**Passage given**.
Twentieth Century Women of Iowa State

"My worries about conforming to some vague "Oxford Experience" have slipped
away with the realization that there isn't one, standard "Oxford Experience."
Likewise, it was a pleasant surprise to realize that there isn't an archetypical Rhodes Scholar, contrary to popular images in the U.S.  The "idea" of the Rhodes Scholar is as flexible and varied as the wider student body in Oxford."



Biography





Modupe Labode


21 October 1988


"I had vaguely known of Cecil Rhodes long before I knew of the scholarship; after all, Rhodesia was named after him.

**Information supplied**.
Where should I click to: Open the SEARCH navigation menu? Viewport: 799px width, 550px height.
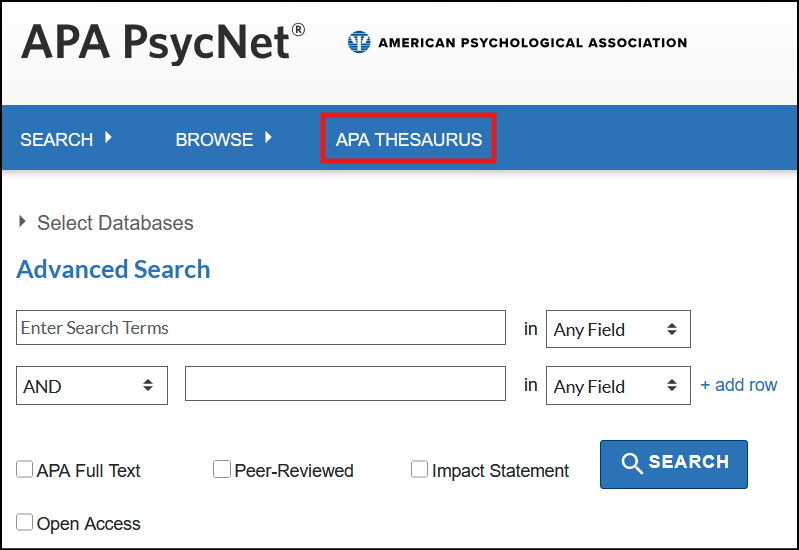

**Problems to solve**.
a - Restate more briefly the paragraph of the Modupe Labode page that begins "My worries about conforming," keeping its main facts.
b - Pick up the Modupe Labode page after its final sentence and continue it.

**Answers given**.
a - Worries about conforming to a vague "Oxford Experience" faded once it became clear that no single, standard one exists. It was also a pleasant surprise to find that there is no archetypal Rhodes Scholar, despite popular images in the U.S. The idea of the Rhodes Scholar is as flexible and varied as Oxford's wider student body.

b -
As I became aware of the scholarship and his legacy in the political and social landscape of Southern Africa, it seemed
that the scholarship (the result of the interpretation of his will by the Rhodes trustees) was the only defensible thing 
he ever did.  When I applied for, and received, the scholarship, the irony of a black woman receiving the scholarship named for a man who was a white supremacist, and at best, indifferent to women, was not lost."  Visions Magazine, Summer 1989


9 December 1988

Having survived my first term here,
I'm not yet certain if I will survive
the Bodleian Library (founded in 1320, and containing 5 million volumes)...The first obstacle is determining what one wants.  There is no subject catalog, so
one must locate the book by author.  The catalog is divided into 
three parts: the pre-1920 catalog, the catalog from 1920 to the mid-1980s, and the optimistically titled "Interim catalog for acquisitions since the mid-1980s."  After locating the book, one has only to fill out an order slip, wait two hours and it's yours to read in the Library--Bodleian is not a lending library.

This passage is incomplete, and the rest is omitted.